取り組む課題 ->
本文の「続けて起きる崩壊現場に」で始まる段落を、主な事実を残したまま箇条書きにまとめること。

本文 ->
################

まあ、「いじめ」で思いつく行為が「上履き隠す」ぐらいで、そんな事で不登校になるのは精神力が弱いからだ、とか言ってしまうので、わかっていない事は間違いない(^^;
そんな時、建設中の反橋児童文化センターで爆発が発生、現場へ急行したエクシードラフトが見たのは、霧に包まれ、凄まじい地響きと共に崩壊するセンターであった。シムの捉えた映像にも崩壊の原因らしきものは映っておらず、しかし、現場に巨大な足跡が発見される。その大きさからから推測される足跡の主の体長は……身長40m?!
光の国から僕らのために 来たぞ我らのウルトラマン
この時期、スタッフの中で流行っていたのでしょうか(笑)
「事故じゃない……児童文化センターは踏み潰されたんだ。見えない巨人に!」
突然、物凄く飛躍した結論に飛びつく本部長。
今回の本部長は、教育論をぶちあげる実業家がお気に召さない様子でTVに向けてぶつぶつ言ったり、若干、精神的に不安定です(^^; 大事な釣り竿が折れたとか、娘に彼氏の存在が発覚したとか、非番の日に何かあったのでしょうか。
続けて起きる崩壊現場に駆けつけるエクシードラフト。レッダーはバリアス7のハイパーサーチライトを使用するが、見えない巨人はそれでも補足する事が出来ない。そして続けて起こる、緑が丘の造成地での同様の崩壊。仮に見えない巨人が存在したとしても、あまりにも移動スピードが速すぎる。
隼人「何か妙だ。見えない巨人なんて、本当にいるんだろうか?」
ところで、反橋児童文化センターの崩壊現場に向かった際、なぜかレッダーがシンクではありません。
制作順と放映順が違うのかな……と思ったら、次の現場ではシンクレッダーに。
記憶にある限り、過去映像の再利用というわけでもなく、謎。
もしかして、想定される脅威度に合わせて、トライとバトルを使い分けていたりするのでしょーか。

################

提供データ ->
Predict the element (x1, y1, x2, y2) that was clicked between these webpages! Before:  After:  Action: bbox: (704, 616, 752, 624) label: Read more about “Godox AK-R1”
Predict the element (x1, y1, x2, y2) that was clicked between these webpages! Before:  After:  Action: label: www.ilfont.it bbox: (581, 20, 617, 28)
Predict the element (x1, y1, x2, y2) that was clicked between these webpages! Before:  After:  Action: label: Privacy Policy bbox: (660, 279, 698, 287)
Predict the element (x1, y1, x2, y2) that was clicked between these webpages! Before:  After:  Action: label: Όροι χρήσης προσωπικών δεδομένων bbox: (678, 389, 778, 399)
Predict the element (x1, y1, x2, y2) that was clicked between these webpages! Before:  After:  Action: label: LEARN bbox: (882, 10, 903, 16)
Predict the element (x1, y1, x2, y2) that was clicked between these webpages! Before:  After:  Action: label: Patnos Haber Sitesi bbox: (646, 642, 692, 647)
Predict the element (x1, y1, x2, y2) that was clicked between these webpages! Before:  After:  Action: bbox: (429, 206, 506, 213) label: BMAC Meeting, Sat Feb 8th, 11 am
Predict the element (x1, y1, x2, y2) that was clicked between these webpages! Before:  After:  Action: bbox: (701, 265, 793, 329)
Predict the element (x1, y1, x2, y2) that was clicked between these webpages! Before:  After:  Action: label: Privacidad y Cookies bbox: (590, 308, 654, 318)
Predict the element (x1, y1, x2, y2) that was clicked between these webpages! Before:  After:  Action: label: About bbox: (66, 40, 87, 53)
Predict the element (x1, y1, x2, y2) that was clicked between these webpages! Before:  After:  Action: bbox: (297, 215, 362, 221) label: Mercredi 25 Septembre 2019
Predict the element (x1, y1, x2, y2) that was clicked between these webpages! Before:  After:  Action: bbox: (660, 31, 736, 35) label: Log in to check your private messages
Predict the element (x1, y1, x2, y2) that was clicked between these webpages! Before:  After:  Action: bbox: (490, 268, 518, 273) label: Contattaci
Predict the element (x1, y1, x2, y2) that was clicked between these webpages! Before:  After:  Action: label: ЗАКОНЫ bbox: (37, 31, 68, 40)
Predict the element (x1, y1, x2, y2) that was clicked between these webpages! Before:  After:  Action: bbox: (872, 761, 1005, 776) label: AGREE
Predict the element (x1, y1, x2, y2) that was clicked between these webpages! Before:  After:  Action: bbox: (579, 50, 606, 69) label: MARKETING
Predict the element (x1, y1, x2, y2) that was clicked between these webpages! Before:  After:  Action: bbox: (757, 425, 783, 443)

################

回答 ->
- エクシードラフトが、続けて起きる崩壊現場に駆けつける。
- レッダーがバリアス7のハイパーサーチライトを使っても、見えない巨人を捉えられない。
- 緑が丘の造成地でも同様の崩壊が起こる。
- 見えない巨人が存在したとしても、移動スピードが速すぎる。